_Task description_: All lines up to and including the one that contains "Borlänge (102, 2329)" are to be transcribed exactly, starting from the first line of the records.

----------------

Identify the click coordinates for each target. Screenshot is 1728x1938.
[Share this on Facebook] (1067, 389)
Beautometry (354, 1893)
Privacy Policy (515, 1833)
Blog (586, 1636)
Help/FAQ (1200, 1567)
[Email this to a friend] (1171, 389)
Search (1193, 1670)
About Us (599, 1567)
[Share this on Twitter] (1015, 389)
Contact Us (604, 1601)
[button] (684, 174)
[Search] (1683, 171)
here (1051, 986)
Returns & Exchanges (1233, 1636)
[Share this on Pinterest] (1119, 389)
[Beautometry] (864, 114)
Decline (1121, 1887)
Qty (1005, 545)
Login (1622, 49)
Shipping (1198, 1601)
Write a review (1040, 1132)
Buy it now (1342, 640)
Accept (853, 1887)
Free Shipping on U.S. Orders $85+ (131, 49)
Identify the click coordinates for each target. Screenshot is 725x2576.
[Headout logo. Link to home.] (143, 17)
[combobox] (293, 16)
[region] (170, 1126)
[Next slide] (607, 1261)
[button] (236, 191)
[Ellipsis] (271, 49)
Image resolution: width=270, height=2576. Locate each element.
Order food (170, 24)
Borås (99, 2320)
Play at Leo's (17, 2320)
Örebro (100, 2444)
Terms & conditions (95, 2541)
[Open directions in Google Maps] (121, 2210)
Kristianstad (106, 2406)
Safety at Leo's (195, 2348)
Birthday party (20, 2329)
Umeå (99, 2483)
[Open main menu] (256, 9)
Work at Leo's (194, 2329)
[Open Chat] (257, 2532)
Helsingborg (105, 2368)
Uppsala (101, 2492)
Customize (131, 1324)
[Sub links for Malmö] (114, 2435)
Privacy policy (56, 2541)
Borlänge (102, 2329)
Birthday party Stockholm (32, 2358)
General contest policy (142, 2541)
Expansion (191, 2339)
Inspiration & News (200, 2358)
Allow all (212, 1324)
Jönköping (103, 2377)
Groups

----------------

_Answer below_:
Identify the click coordinates for each target. Screenshot is 1728x1938.
[Share this on Facebook] (1067, 389)
Beautometry (354, 1893)
Privacy Policy (515, 1833)
Blog (586, 1636)
Help/FAQ (1200, 1567)
[Email this to a friend] (1171, 389)
Search (1193, 1670)
About Us (599, 1567)
[Share this on Twitter] (1015, 389)
Contact Us (604, 1601)
[button] (684, 174)
[Search] (1683, 171)
here (1051, 986)
Returns & Exchanges (1233, 1636)
[Share this on Pinterest] (1119, 389)
[Beautometry] (864, 114)
Decline (1121, 1887)
Qty (1005, 545)
Login (1622, 49)
Shipping (1198, 1601)
Write a review (1040, 1132)
Buy it now (1342, 640)
Accept (853, 1887)
Free Shipping on U.S. Orders $85+ (131, 49)
Identify the click coordinates for each target. Screenshot is 725x2576.
[Headout logo. Link to home.] (143, 17)
[combobox] (293, 16)
[region] (170, 1126)
[Next slide] (607, 1261)
[button] (236, 191)
[Ellipsis] (271, 49)
Image resolution: width=270, height=2576. Locate each element.
Order food (170, 24)
Borås (99, 2320)
Play at Leo's (17, 2320)
Örebro (100, 2444)
Terms & conditions (95, 2541)
[Open directions in Google Maps] (121, 2210)
Kristianstad (106, 2406)
Safety at Leo's (195, 2348)
Birthday party (20, 2329)
Umeå (99, 2483)
[Open main menu] (256, 9)
Work at Leo's (194, 2329)
[Open Chat] (257, 2532)
Helsingborg (105, 2368)
Uppsala (101, 2492)
Customize (131, 1324)
[Sub links for Malmö] (114, 2435)
Privacy policy (56, 2541)
Borlänge (102, 2329)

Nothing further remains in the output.